> **PROBLEM TO WORK ON**
Copy out the records word for word, starting at the line containing "This screenshot has height=689, width=689." and continuing through the end of the records, with both ends included. Omit the pictures.
======== ROWS ========
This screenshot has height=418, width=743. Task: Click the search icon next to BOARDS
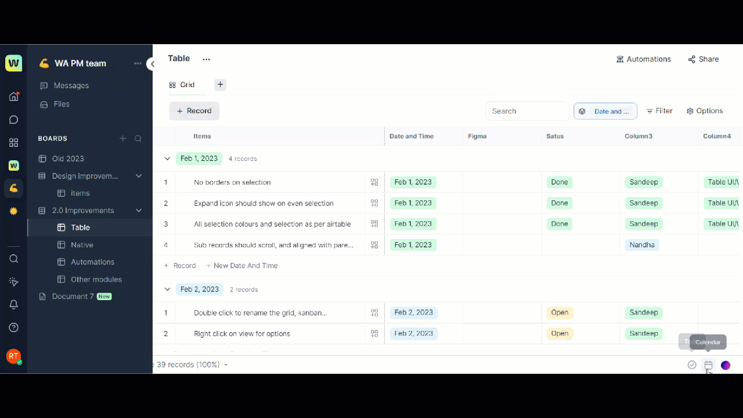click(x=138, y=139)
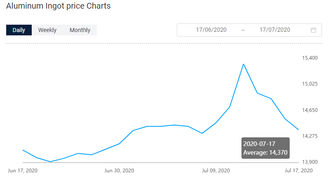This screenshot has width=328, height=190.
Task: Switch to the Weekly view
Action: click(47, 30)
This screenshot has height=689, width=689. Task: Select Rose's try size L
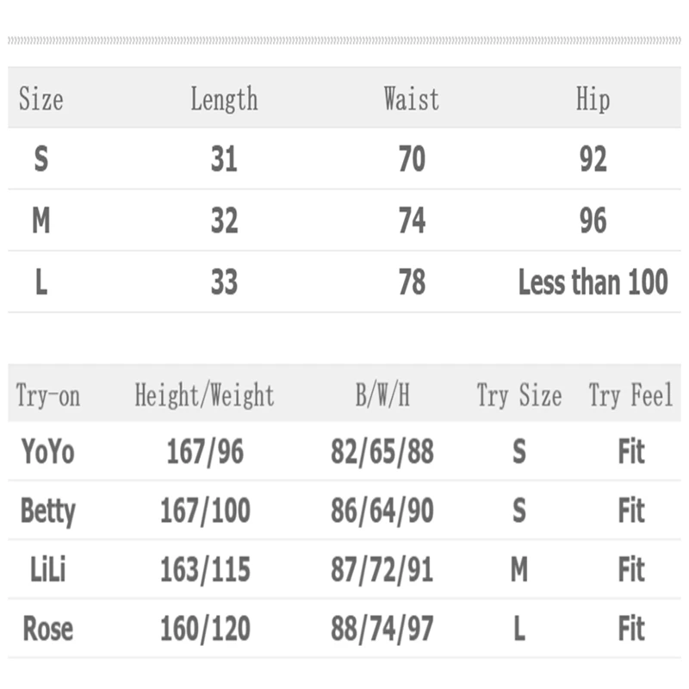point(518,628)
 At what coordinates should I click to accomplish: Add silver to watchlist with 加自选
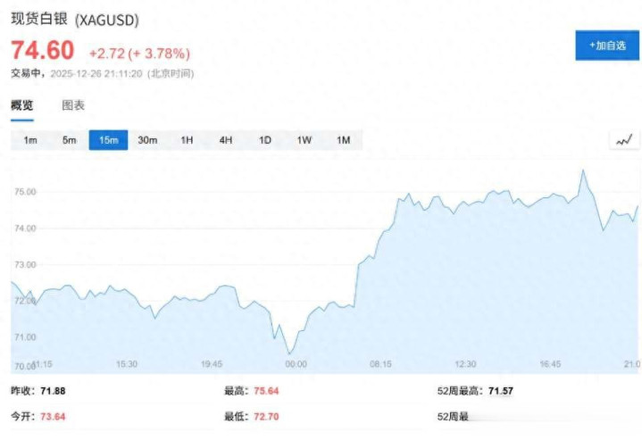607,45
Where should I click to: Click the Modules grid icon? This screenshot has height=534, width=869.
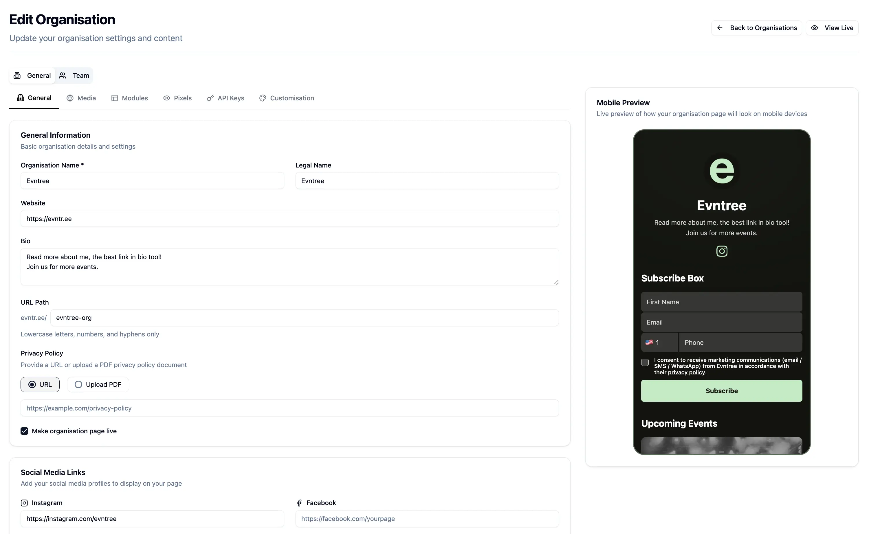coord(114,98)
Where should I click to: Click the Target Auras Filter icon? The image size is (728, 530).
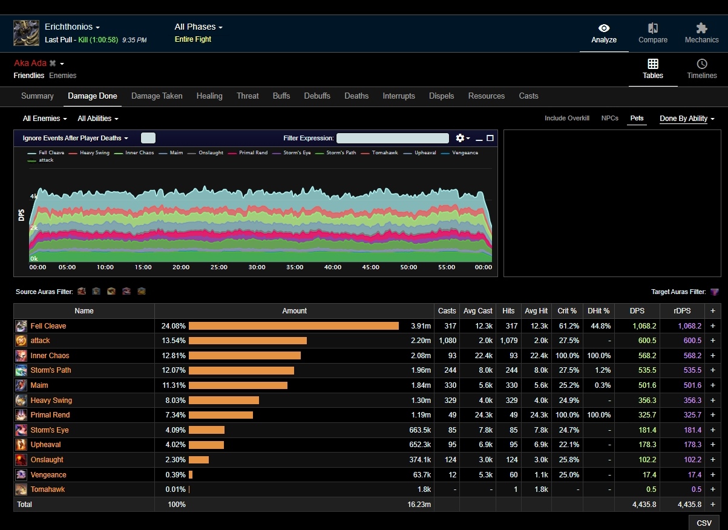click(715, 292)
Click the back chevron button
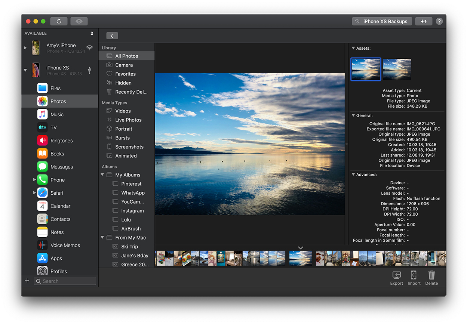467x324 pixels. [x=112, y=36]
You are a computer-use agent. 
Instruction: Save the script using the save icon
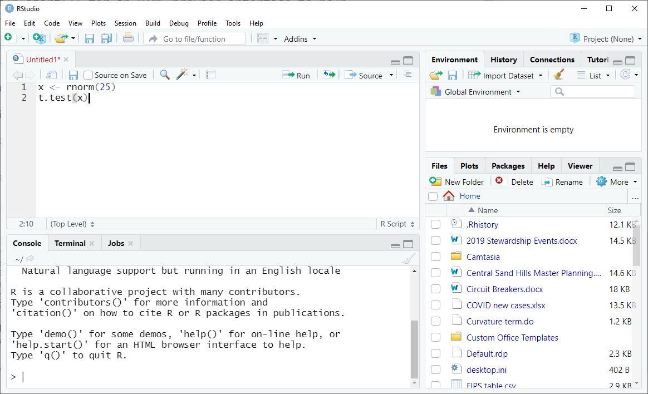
========
> **REPLY**
This screenshot has height=689, width=689. Task: Select Rose's try size L
point(518,628)
 At what coordinates should I click to accomplish: Add silver to watchlist with 加自选
607,45
Where should I click to: Click the Modules grid icon? This screenshot has height=534, width=869.
coord(114,98)
Where should I click to: Click the Target Auras Filter icon? The image size is (728, 530).
click(715, 292)
Click the back chevron button
467x324 pixels. [x=112, y=36]
You are a computer-use agent. 
Instruction: Save the script using the save icon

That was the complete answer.